When considering other ways you can help enhance and improve your child’s education, here are some more helpful tips from frobes.com.
frobes.com | Feb 23, 2012, 1:20 p.m.
Don't Be a Micromanager It's called hyper-parenting-- micromanaging your children's education to a degree that you're cheating them of their independence. It may seem like a good idea to jam-pack a schedule with enrichment activities, but the goal should be "to achieve a balance where enrichment activities are balanced with downtime and family life, so everyone feels they are not just sacrificing, but also getting something, mom and dad included," says Alvin Rosenfeld, M.D., co-author of The Over-Scheduled Child.
Don't Do Their Homework Doing your children's homework will have long-term ramifications and put them in the mindset that you'll bail them out of sticky situations. As tempting as it is to do that math assignment that your child "forgot" about, you're essentially robbing him or her of an important lesson in responsibility and allowing the child to go to school without the practice that was supposed to happen at home. If your child is having trouble with a homework assignment, better to offer some tutoring rather than do the work yourself.
Don't Bribe Your Kids for Good Grades As a parent, you should think twice before offering your son or daughter $10 for every "A" on their report card. Bribing your children to get good grades sends the message that they should only work for compensation, which in the long-term can be counterproductive and cause them to lose sight of what's important--the education process. Instead, let your children know how proud you are of their stellar achievements with a spontaneous outing or fancy dinner.

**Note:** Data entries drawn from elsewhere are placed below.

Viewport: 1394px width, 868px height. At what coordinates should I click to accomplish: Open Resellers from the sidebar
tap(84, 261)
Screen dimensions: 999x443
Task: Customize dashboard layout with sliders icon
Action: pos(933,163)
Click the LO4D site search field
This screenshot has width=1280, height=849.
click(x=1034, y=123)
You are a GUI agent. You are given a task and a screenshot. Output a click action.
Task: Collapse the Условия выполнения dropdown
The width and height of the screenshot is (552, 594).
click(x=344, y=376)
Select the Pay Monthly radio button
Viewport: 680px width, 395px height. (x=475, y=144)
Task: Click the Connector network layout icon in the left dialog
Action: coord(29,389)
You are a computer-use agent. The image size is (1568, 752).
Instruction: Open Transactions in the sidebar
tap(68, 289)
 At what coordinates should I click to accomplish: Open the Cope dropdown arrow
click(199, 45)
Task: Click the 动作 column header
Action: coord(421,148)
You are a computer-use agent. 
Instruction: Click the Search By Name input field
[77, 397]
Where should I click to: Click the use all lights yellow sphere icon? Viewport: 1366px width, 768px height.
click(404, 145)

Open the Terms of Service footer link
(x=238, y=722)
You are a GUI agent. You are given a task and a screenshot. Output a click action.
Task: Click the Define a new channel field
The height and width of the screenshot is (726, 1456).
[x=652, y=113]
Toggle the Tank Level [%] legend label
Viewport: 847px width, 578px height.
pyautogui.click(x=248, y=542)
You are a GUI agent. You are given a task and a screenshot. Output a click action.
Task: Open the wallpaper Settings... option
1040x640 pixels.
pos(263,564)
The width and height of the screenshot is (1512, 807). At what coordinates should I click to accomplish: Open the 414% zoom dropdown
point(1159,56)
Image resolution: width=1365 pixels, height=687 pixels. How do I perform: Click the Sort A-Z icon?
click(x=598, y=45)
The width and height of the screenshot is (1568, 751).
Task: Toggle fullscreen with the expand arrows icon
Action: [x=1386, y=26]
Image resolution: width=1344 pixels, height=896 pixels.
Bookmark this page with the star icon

Don't Push Your Interests on Your Kids Just because you were a stellar debater in high school doesn't mean it is a good fit for your child. As much as extra-curricular activities matter nowadays when applying for colleges, if you force your child to join clubs and teams that don't pique his or her interests, you are not allowing your child to be the author of his or her own life. Instead, help your child foster his or her own interests by observing and making suggestions accordingly.